**Task goal**
What lines in this listing contain the string "Switch"? Report each one by copying it.

**Materials provided**
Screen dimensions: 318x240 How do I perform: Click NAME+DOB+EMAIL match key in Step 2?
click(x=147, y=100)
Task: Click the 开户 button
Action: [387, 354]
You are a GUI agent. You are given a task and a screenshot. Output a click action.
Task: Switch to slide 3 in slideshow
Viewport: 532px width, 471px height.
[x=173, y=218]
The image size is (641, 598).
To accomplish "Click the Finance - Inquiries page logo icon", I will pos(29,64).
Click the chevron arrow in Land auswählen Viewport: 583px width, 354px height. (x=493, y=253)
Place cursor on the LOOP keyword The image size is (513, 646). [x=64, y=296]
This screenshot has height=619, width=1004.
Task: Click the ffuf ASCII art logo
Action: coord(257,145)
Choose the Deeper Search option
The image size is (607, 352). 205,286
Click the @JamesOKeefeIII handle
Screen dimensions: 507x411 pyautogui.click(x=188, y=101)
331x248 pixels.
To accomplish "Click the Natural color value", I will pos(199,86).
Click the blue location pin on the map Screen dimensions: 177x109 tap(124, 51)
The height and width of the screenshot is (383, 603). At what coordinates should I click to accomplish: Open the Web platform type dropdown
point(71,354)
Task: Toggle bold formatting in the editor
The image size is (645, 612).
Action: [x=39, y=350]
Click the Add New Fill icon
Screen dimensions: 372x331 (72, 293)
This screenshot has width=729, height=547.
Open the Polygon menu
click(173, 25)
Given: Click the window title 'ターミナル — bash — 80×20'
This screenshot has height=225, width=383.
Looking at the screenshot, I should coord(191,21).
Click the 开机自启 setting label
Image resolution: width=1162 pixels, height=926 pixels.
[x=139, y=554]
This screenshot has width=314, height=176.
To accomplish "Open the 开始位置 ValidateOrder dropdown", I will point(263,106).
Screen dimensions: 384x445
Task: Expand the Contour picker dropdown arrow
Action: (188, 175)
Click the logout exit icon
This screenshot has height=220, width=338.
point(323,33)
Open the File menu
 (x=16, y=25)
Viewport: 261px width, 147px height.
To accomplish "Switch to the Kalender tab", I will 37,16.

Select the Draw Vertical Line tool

**Exercise result**
Task: Switch to slide 3 in slideshow
To accomplish "Switch to the Kalender tab", I will 37,16.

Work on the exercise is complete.